Simple mobile phone apps may be very suitable for care givers in remote areas, provided the requirements are not too onerous. On the other hand, high volume complex studies with follow up visits require a sophisticated data-based app, and staffing for such a study may be problematic outside large urban areas.
The following are the common categories of Apps or applications
This is a point in time study where data is collected once for each participant. There are many such applications available on both PC and mobile phone - I've counted over 35 available on the mobile phone. They are the simplest to deploy and some will tolerate poor or non-existent network connections.
Longitudinal or Observational study without intervention
These studies are more complex technologically as they require one to find previous information about the participant. This means either high quality network in order to query back to the central database in real-time, or the participant visits must be predicted in advance so a copy of the data can be downloaded to the site prior to the visit. Another option is to have multiple synchronised copies of the database, which will allow updating at any device (PC or phone)
Interventional, Diagnostic or Methods study
These are of the same technological complexity as the above studies, but require the rigour of a certified Clinical Data Management System such as openClinica. Because of the requirements of electronic signatures, a centralised database is the only option which then implies good quality network connections are required. This may require satellite communications if performed in the remote areas. As an aside, in one vendor presentation where I asked how they proposed to operate in a poor network environment, I was told "Research projects must be scoped according to the technology available" - a case of the tail wagging the dog.
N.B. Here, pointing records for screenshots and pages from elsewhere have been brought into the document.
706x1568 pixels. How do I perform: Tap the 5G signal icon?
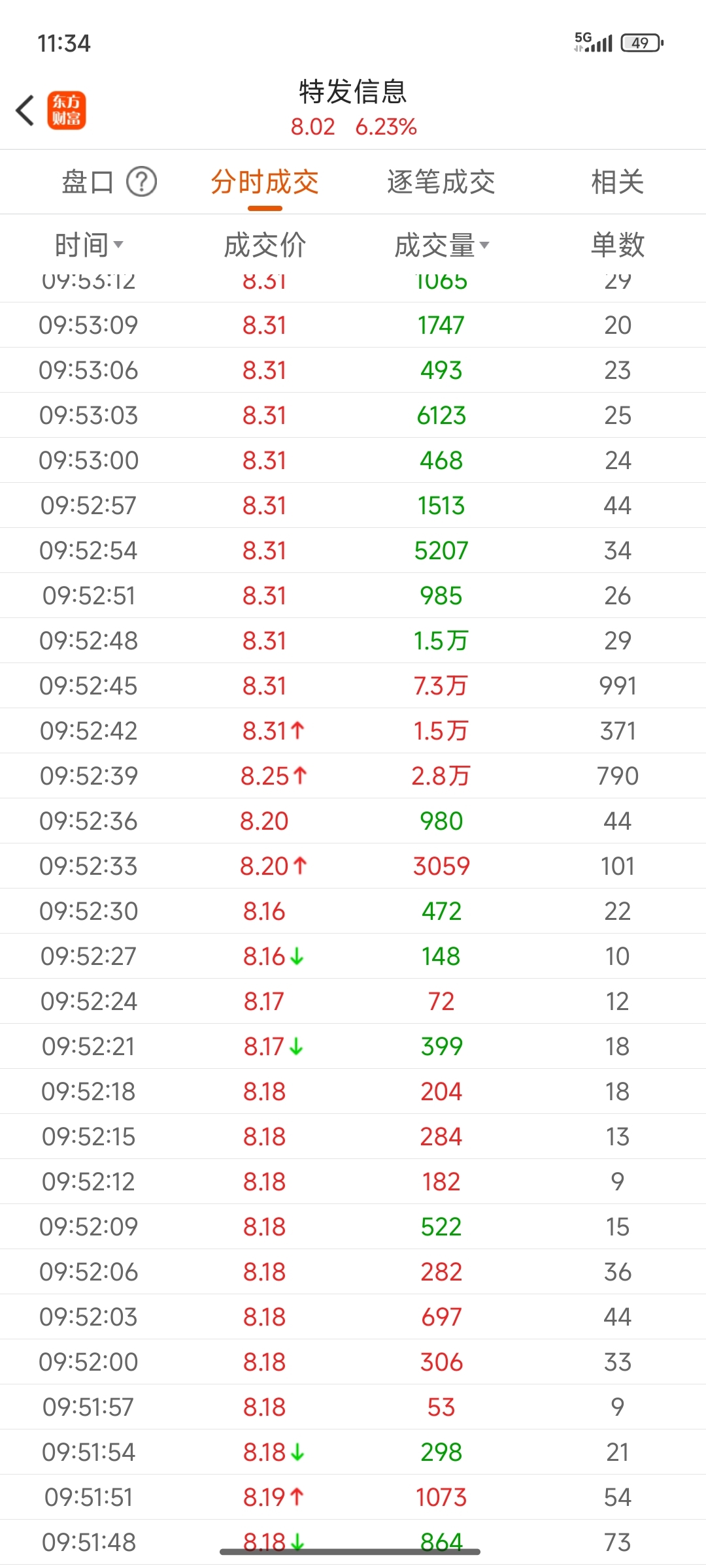coord(593,42)
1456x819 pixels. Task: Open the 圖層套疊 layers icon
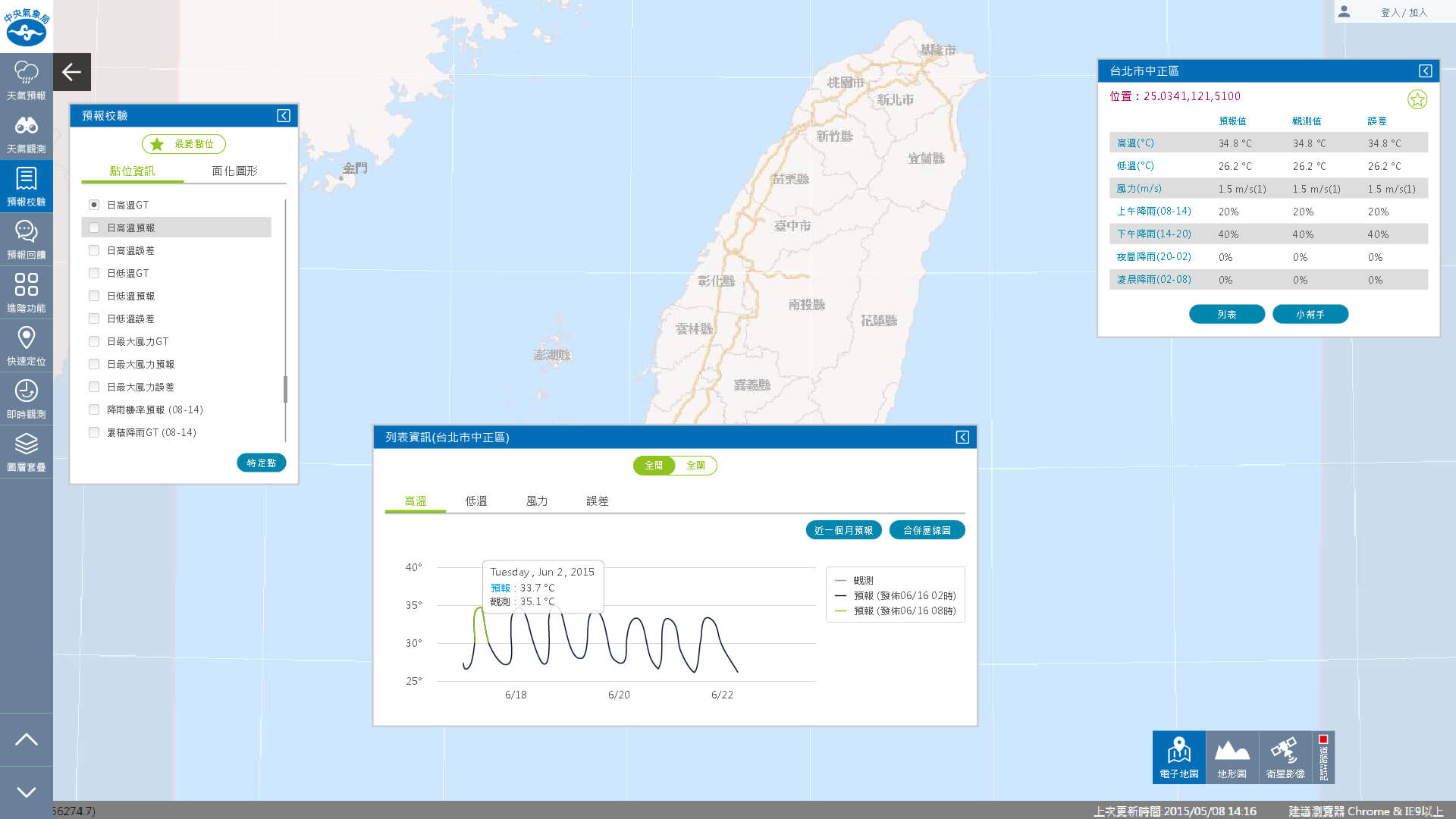[x=27, y=451]
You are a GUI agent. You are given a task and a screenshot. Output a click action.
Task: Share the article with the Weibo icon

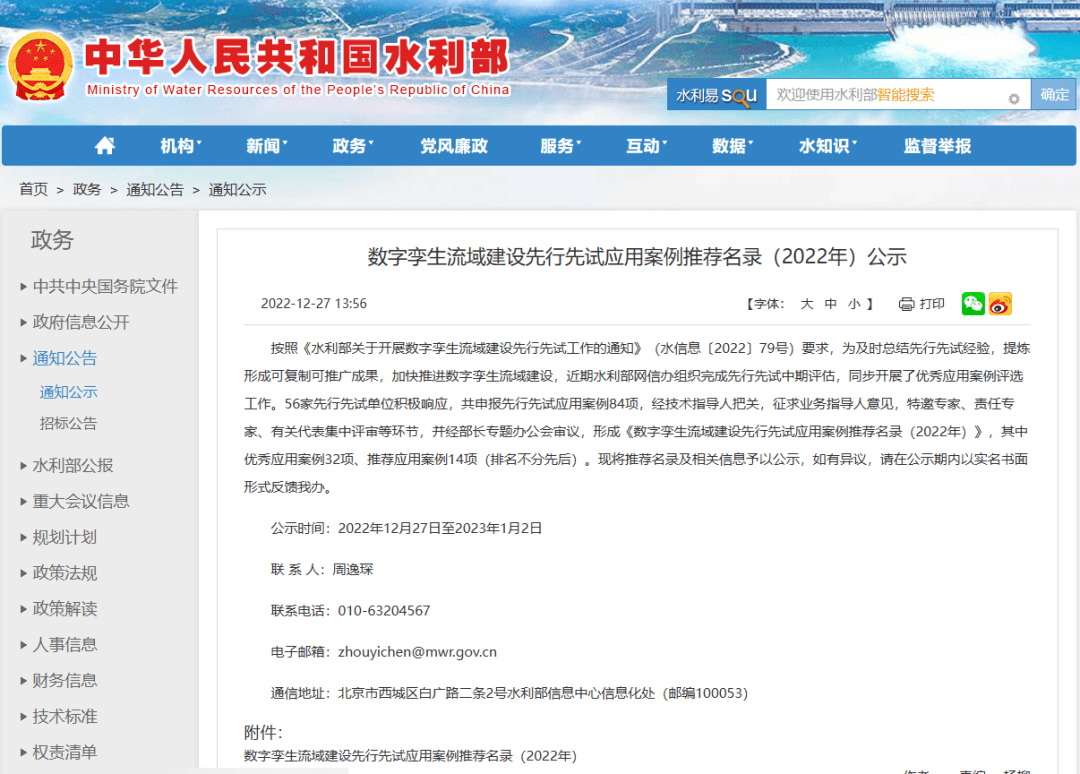coord(999,303)
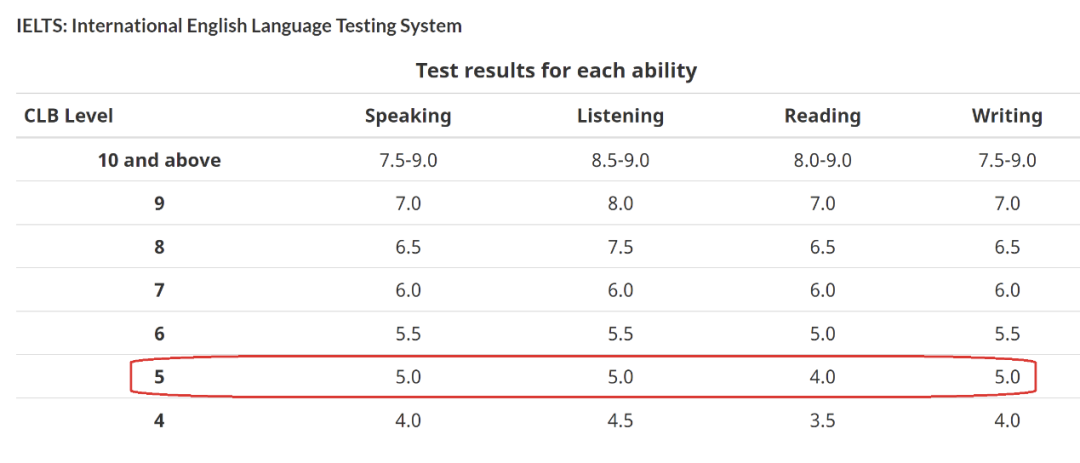Select the Listening column header
This screenshot has height=463, width=1080.
620,116
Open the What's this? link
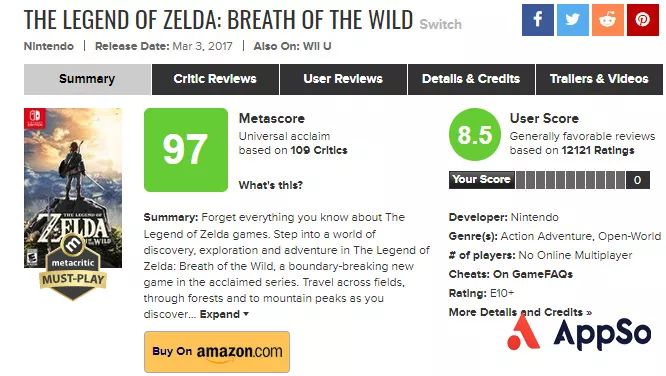Screen dimensions: 666x376 [x=271, y=185]
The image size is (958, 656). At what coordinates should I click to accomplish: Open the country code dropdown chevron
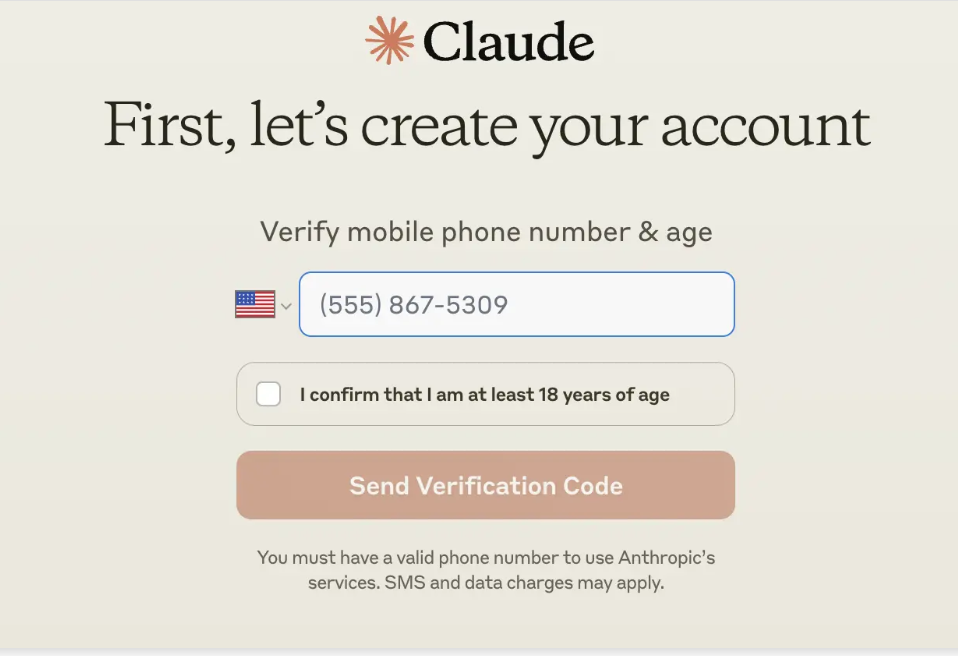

There are a number of solutions deployed in the first world where one can ask an online panel for advice. However these are invariable web based and require high speed networks. There are applications available where an 'encyclopaedia' is provided on a memory card which slots into most medium quality phones. This means that no network connection is required.
Other social/cultural issues
Strange as it may seem, one should address social and cultural issues and impediments when assessing the technology requirements. The document 'Lessons from mHealth Projects: Tech is the Easy Part' (http://www.ghdonline.org/tech/discussion/lessons-from-mhealth-projects-tech-is-the-easy-par/) says it better than I can.
Personal safety (smartphone mugging)
Finally an issue that is alleged, but no evidence is available to support it. Smartphones, tablets and laptops are highly desired articles in Africa. With the high crime rates that are widespread in Africa, the potential for theft or robbery (theft with violence) is high.
I have heard of a study where case workers were provided with a smartphone to perform a survey. The case workers refused to take them home and would leave them at the office overnight for fear of being mugged. Even so, two were mugged for their smartphones while performing the survey.
The only evidence that somewhat supports this are the recent crime figures for London where it was stated that more than half the cell phone robberies were for smart phones, despite smartphones making up less than 20% of the total phones in use.